I have an Opus BT-C2000 battery charger that does exactly that. Pressing any
button causes the backlight to come on for about 30 seconds.

Also a Garmin Forerunner FR220 running watch which has a dedicated button for
this (with a light bulb icon). LCD is a good choice for it since it's used
outdoors a lot and LED (or AMOLED) wouldn't be readable in direct sun.

------
VLM
Something no one discusses is this is part of the death of brick and mortar
retail.

In the 70s you'd go to a warehouse-superstore for electronics lit by
incandescent bulbs or maybe old school buzzy flicker fluorescents and it was
DARK as electricity cost money.

By the turn of the century its all palaces of consumerism bright lit with
modern florescent bulbs.

Now a days the remaining electronics stores sometimes have bright as heck LED
illumination.

The stores are more brightly lit than most homes; a device bright enough to
stand out on a showroom floor as the bright one will be blinding in an average
home.

As brick and mortar retail dies out, somewhat more sane levels of illumination
will be acceptable in products.
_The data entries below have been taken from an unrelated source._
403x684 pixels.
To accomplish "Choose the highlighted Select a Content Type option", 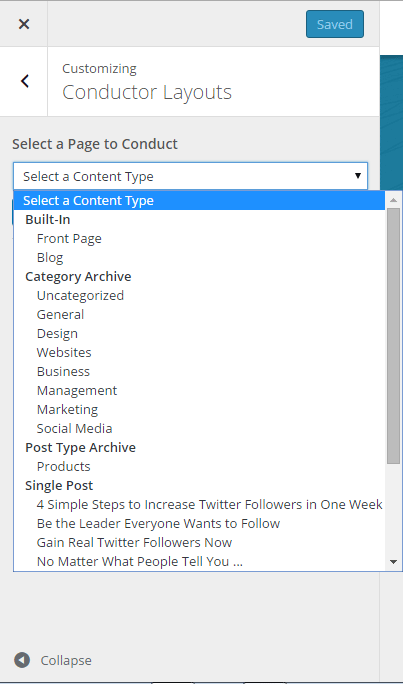I will [199, 201].
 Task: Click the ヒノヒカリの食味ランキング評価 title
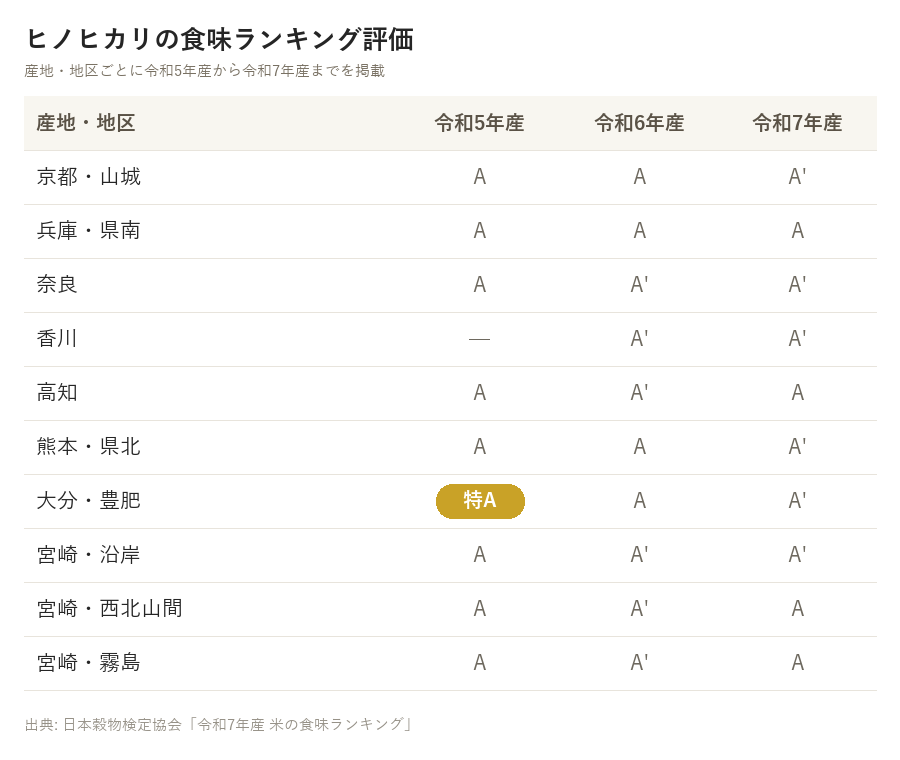point(220,39)
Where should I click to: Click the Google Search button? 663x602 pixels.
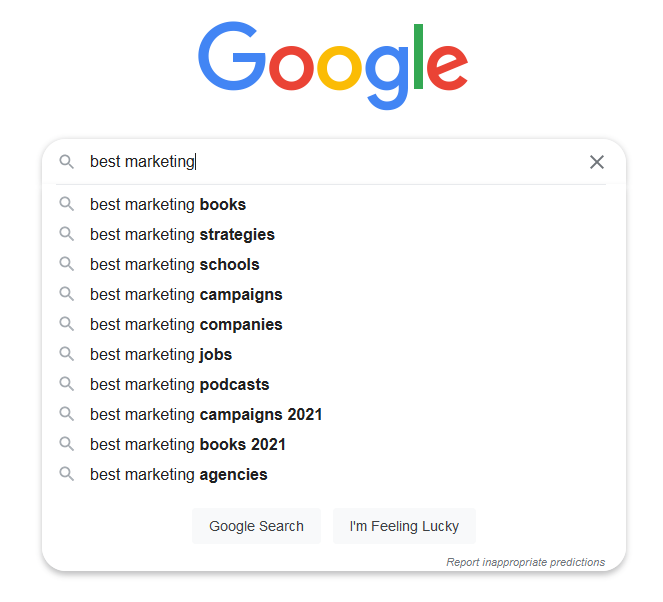(x=256, y=526)
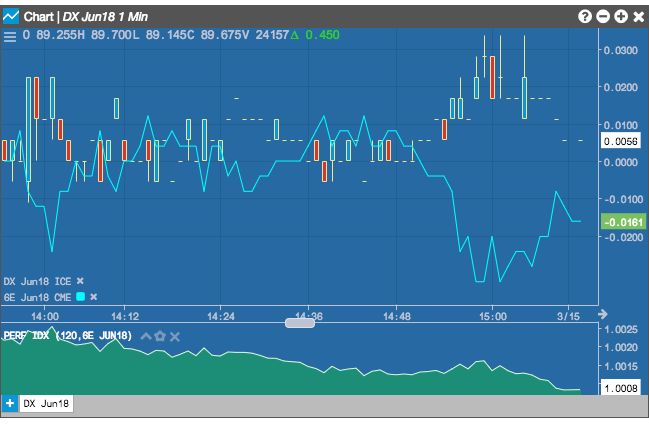The width and height of the screenshot is (649, 424).
Task: Remove the DX Jun18 ICE series
Action: (80, 281)
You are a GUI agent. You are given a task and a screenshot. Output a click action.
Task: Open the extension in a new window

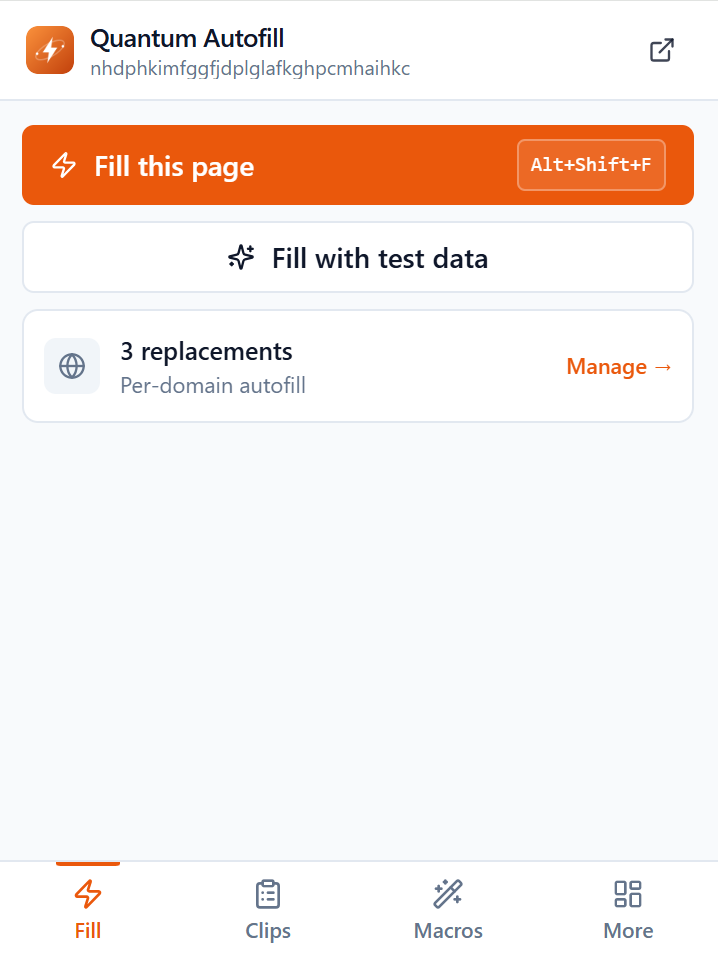(x=662, y=50)
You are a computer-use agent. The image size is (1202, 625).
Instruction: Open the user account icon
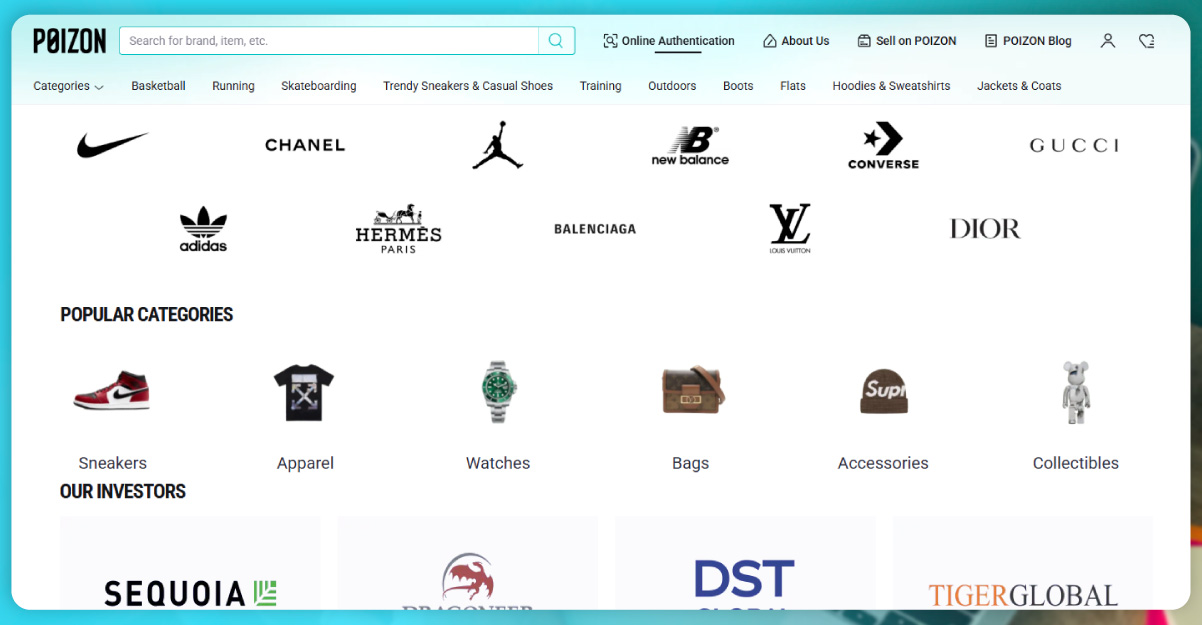pos(1107,41)
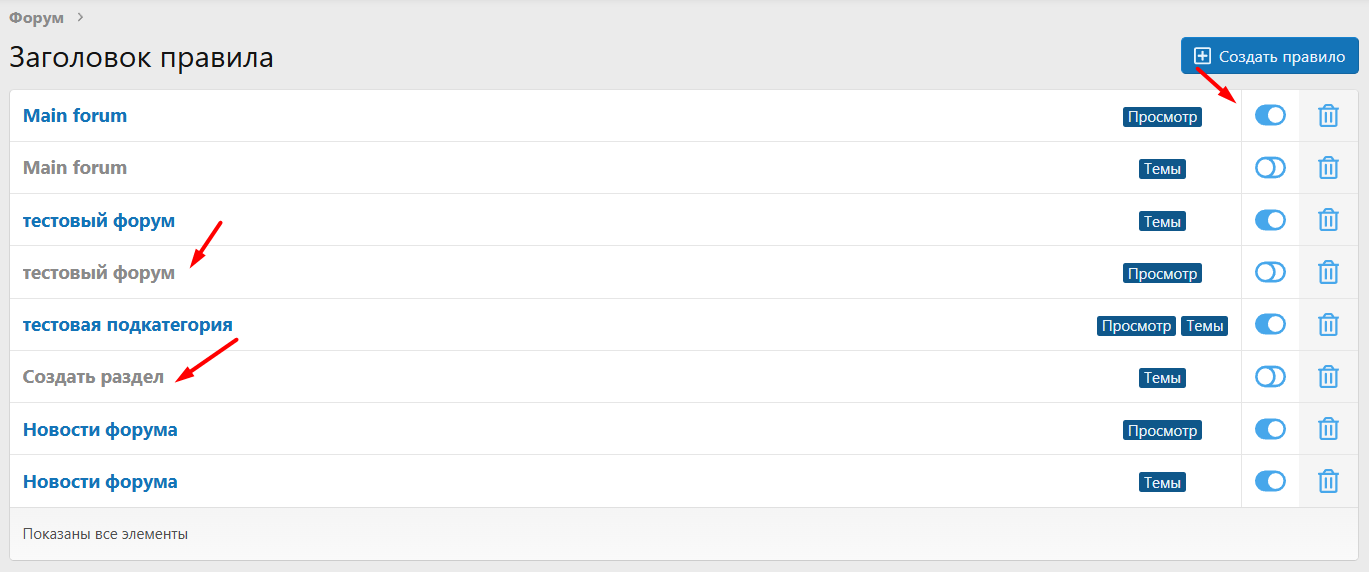Viewport: 1369px width, 572px height.
Task: Delete the Создать раздел rule
Action: (x=1328, y=377)
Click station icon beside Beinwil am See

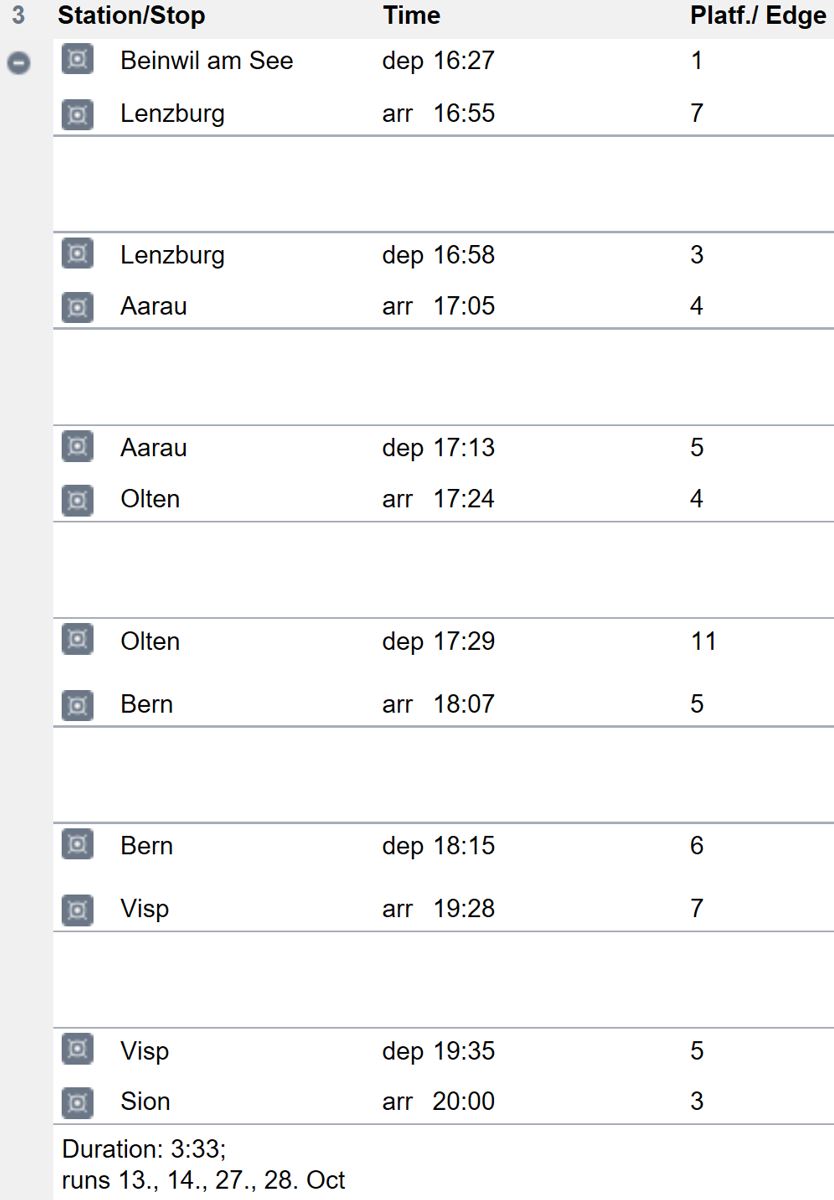click(x=77, y=60)
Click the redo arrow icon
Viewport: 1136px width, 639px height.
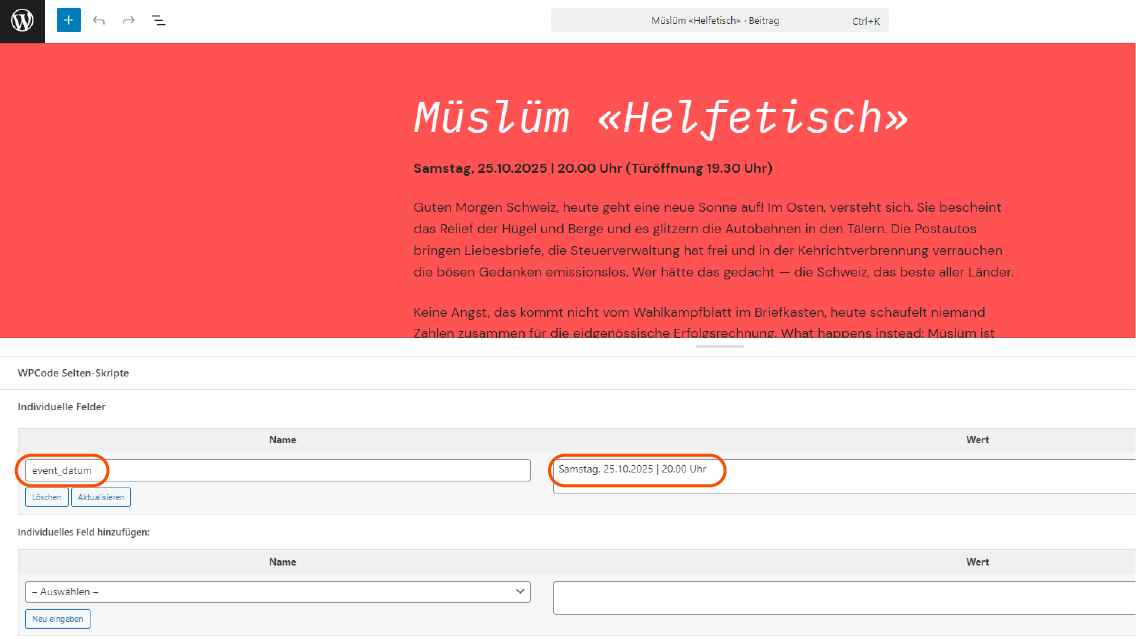pos(129,20)
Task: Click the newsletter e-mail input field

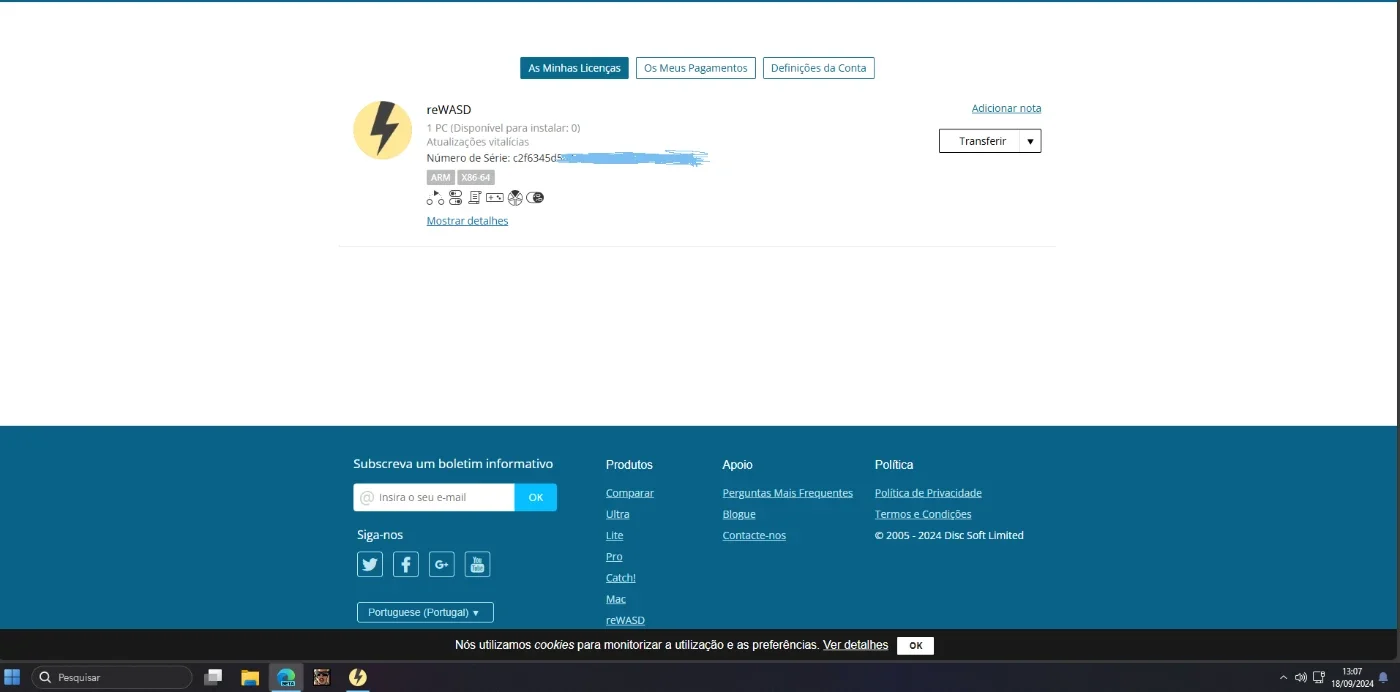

Even now, its already getting to the point
that nobody cares about the stylish box if amazon is going to deliver it
anyway.

------
throwanem
Cheaper than buying a pack of single-use round stickers is using a sewing
needle to make a tiny hole in a piece of electrical tape, and sticking that
over the LED such that just a little light can come through the hole. It's
enough to see the state of the indicator when you care, and also enough to
keep it from annoying when you don't.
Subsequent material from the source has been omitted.